Segment Start: TEXT FOR ANALYSIS
So it has been for lepers through the ages. Famously Francis of Assisi embraced a leper – a signal moment in his own understanding of what Christ-like love meant. Blessed Damien the Leper, in serving the colony at Molokai in Hawaii, where he arrived in 1873 (carrying little more than his Breviary) contracted leprosy himself some twelve years later. He wasn’t alone in this sacrifice – he was the third missionary of the Sacred Heart to contract the disease – but fear of infection led to him being ostracized by members of his own religious community, including his superior and his bishop.
It’s interesting to speculate the response of the priest to the presence of ten healed lepers, requesting a re-admittance to mainstream society as required in Leviticus 14. Only the priest could declare the leper clean, and therefore fit to belong within the mainstream of society. He would have to examine the lepers, find two living birds, some cedarwood and some crimson yarn. He would slaughter one of the birds…..actually, I’ll leave it to you to look up, but I have an image of the priest frantically looking over his shoulder at the Levitical Code to make sure he got it right, and that’s before we approach the vexed question of what he should be wearing. (It’s all a long way from First Year Formation and Ministry, where slaughter is kept to the minimum prescribed by Ministry Division.)
The priest wouldn’t be sure, because he wouldn’t have dealt with the situation that often. There was no cure for leprosy. A healed leper meant a miracle, and a miracle is something for those in authority to mistrust. Rather than focusing on the miracle, the priest might possibly have reflected on what happens when the rules in which you have come to trust have been broken by the very God who gave them. The law prescribes a course of action, a ritual, if you will – but in fact what matters is God’s action in healing through Jesus – something of itself which was profoundly threatening to the priest, and indeed to any who would think of themselves as the stewards of the tradition. When God works outside the tradition, we are challenged to think again.
Any society of humans creates lepers. That is, we create underclasses of people, people who we deem to be ‘unclean’ beyond the pail’ untouchable. There are any number of reasons, from poverty to lifestyle to crime and disorder. Migrant workers, living in a black economy in the Fens, or drowning in the waters of Morecambe Bay: Christian people whose tradition and practice is different from our own. Not for nothing did a former colleague of mine once say that the acid test of the church’s mission and ministry at this time would be its treatment and care of paedophiles. Of course we hate the sin, we hate it bitterly, but to Christ, no soul is not worth dying for.
So, who are your lepers? What are the prejudices to which we dare not admit, but which all of us carry and can affect our conduct and our treatment of people? We seem to live in a world where most, prejudices against others are roundly condemned – I say ‘most’ because it still seems acceptable to hold Stephen Fry as a national treasure, despite his prejudicial treatment of Christians, Christianity and people of faith generally. But let’s not be distracted. Who do we subconsciously condemn to a valley of lepers our own design? There are always those who we prefer, and therefore those we do not. Part of our formation as followers of Christ is about humble self-awareness, and a razor-sharp honesty before our loving, merciful and compassionate God, who knows us better than we know ourselves. to recognize such things within ourselves, and to release such people from the places of confinement which exist in our own minds. The challenge is that our preparations here are to fit us, however imperfectly, for a share and participation in the priesthood of Jesus Christ – one who was asked for mercy, and whose response betokened not merely mercy, but healing, acceptance and liberation.
Segment End: TEXT FOR ANALYSIS
Segment Start: GIVEN DATA
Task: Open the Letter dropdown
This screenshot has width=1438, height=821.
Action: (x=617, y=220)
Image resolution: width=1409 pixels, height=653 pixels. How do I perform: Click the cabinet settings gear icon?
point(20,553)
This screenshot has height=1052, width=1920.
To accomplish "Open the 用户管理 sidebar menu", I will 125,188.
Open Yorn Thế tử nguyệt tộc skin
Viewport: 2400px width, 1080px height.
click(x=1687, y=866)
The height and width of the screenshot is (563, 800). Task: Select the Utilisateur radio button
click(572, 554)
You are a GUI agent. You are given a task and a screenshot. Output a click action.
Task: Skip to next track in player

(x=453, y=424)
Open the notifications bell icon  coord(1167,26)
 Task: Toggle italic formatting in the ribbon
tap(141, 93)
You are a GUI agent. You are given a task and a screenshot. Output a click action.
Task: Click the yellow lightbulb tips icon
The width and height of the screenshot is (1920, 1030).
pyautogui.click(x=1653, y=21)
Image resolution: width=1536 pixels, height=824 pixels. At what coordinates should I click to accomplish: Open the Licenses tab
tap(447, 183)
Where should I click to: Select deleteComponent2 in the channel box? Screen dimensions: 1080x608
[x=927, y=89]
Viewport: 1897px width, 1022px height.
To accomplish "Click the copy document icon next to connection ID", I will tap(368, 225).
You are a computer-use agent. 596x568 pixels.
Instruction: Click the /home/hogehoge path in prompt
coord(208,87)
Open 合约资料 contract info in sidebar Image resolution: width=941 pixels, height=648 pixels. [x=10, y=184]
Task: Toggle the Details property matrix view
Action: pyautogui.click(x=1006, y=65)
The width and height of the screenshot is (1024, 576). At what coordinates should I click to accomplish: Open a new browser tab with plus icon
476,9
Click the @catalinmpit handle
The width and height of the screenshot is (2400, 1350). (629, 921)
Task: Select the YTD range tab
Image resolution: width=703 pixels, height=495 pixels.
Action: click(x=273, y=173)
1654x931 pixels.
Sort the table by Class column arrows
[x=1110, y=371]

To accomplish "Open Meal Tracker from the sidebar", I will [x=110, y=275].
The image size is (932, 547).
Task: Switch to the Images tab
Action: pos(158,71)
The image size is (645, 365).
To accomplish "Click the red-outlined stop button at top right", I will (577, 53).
Segment End: GIVEN DATA
▶ [ACTIONS TO TAKE]:
**1)** According to the text about lepers, in what year did Damien arrive at the colony at Molokai?
**2)** Summarize the text about lepers in two sentences.

▶ [REPLIES]:
**1)** 1873

**2)** After recalling Francis of Assisi and Damien, who cared for lepers, the text considers how a priest bound by Leviticus 14 would have responded to ten healed lepers. It argues that God's healing outside the tradition challenged those who saw themselves as its stewards, that every society creates its own lepers, and that followers of Christ must recognize their own prejudices and release such people from the confinement of their own minds.